▸ **Extract provided**
================================
Getting Data In

Extract parent folder and sub folder path from windows and nix format

ramuzzini
Path Finder

Need some assistance with creating a query where I am trying to capture the parent folder and the 1st child folder respectively from a print output log that has both windows and linux folder paths.  Sample data and folder paths I am trying to get in a capture group is in bold.

_time,     username,      computer,      printer,      source_dir,      status

2024-09-24 15:32 ,   auser, cmp_auser,  print01_main1,   \\cpn-fs.local\data\program\...,          Printed
2024-09-24 13:57 ,   buser, cmp_buser,  print01_offic1,   c:\program files\documents\...,            Printed
2024-09-24 12:13 ,   cuser, cmp_cuser,  print01_offic2,   \\cpn-fs.local\data\transfer\...,            In queue
2024-09-24 09:26,    buser, cmp_buser,  print01_offic1,   F:\transfers\program\...,                           Printed
2024-09-24 09:26,    buser, cmp_buser,  print01_front1,   \\cpn-fs.local\transfer\program\...,  Printed
2024-09-24 07:19,    auser, cmp_auser,   print01_main1,   \\cpn-fs.local\data\program\....,         In queue

I am currently using a Splunk query where I call these folders in my initial search, but I want to control this using a rex command so I can add an eval command to see if they were printed locally or from a server folder.  Current query is:

index=printLog  source_dir IN ("\\\\cpn-fs.local\data\*", "\\\\cpn-fs.local\transfer\*",  "c:\\program files\\*", " F:\\transfer\\*" )  status== "Printed"
| table status, _time, username, computer, printer, source_dir

I tried using the following rex but didn't get any return:
     | rex field=source_dir "(?i)<FolderPath>(?i[A-Z][a-z]\:|\\\\{1})[^\\\\]+)\\\\[^\\\\]+\\\\)"

In my second effort, through Splunk I generated these two regex using the field extractor respectively.  I know I need to pipe them to add the "OR" operator when comparing the windows and Linux paths but I get an error when trying to combine them.

Regex generated from windows:  c:\program files 
^[^ \n]* \w+,,,(?P<FolderPath>\w+:\\\w+)
================================
▸ **Dataset excerpts**
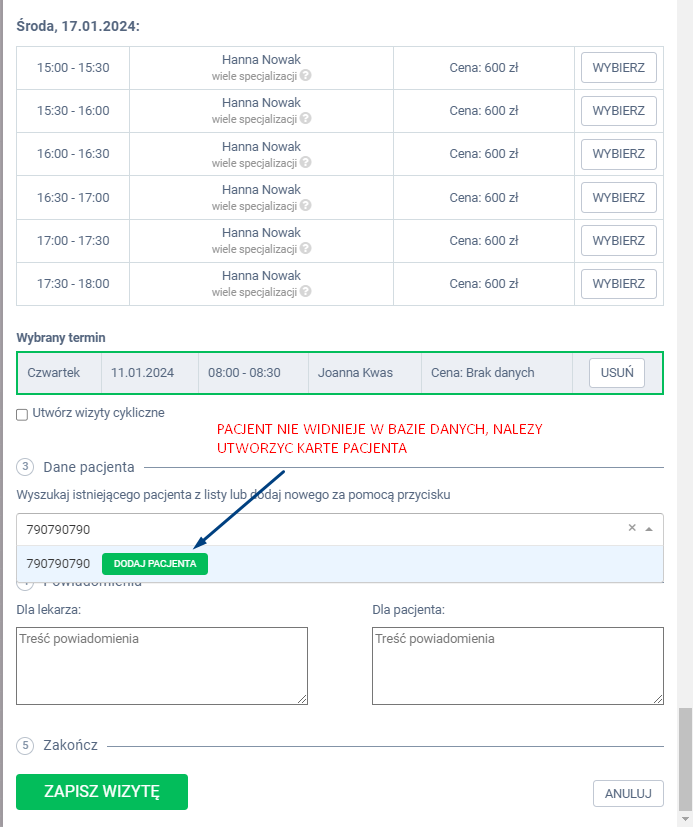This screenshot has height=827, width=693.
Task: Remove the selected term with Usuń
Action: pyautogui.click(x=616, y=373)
================================
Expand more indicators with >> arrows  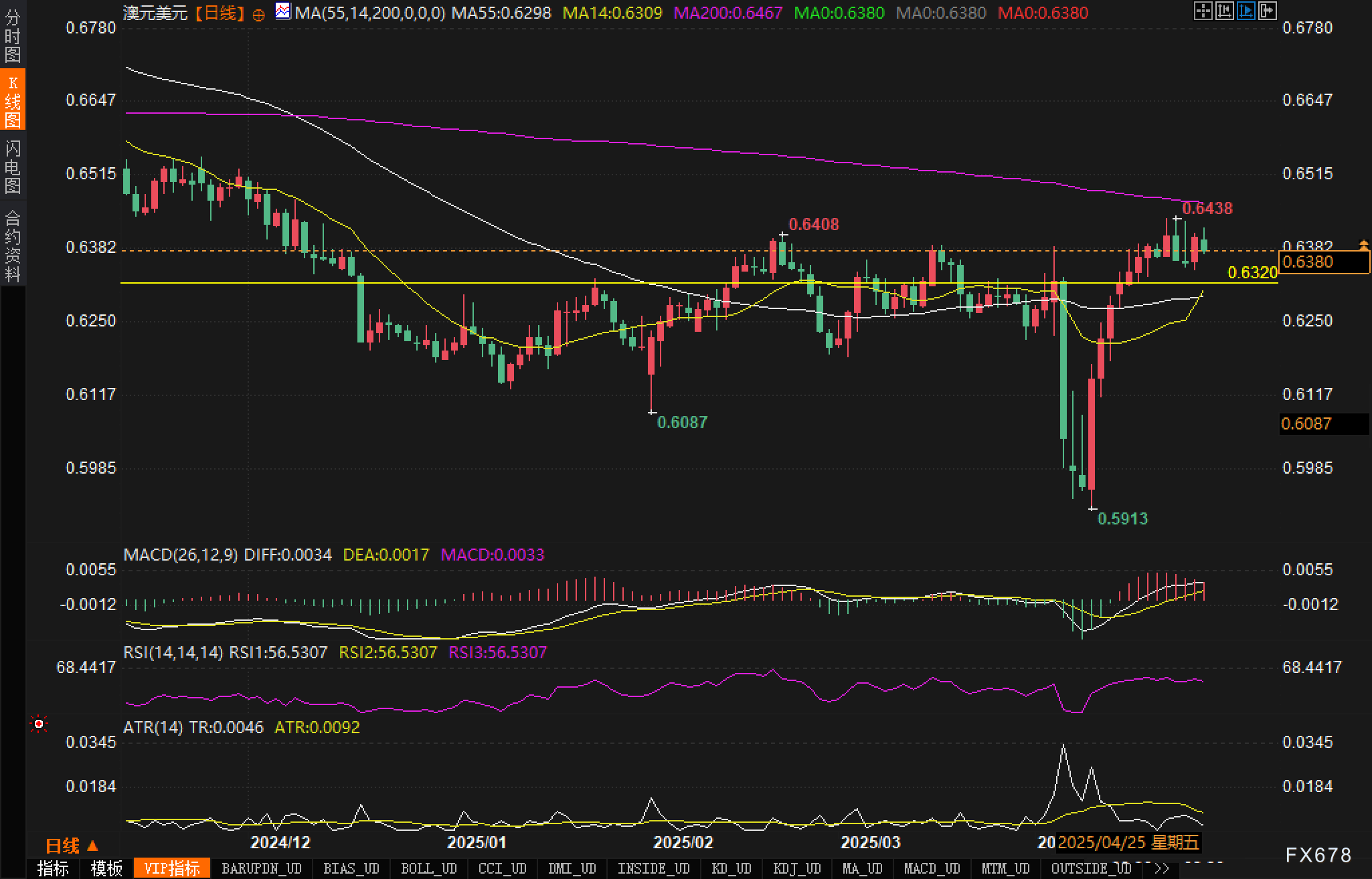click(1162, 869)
================================
Write out the passage of the folder-path thread from "I tried using" to "to combine them.", word for word. The items bear no relation to the thread.

▸ **Solution below**
I tried using the following rex but didn't get any return:
     | rex field=source_dir "(?i)<FolderPath>(?i[A-Z][a-z]\:|\\\\{1})[^\\\\]+)\\\\[^\\\\]+\\\\)"

In my second effort, through Splunk I generated these two regex using the field extractor respectively.  I know I need to pipe them to add the "OR" operator when comparing the windows and Linux paths but I get an error when trying to combine them.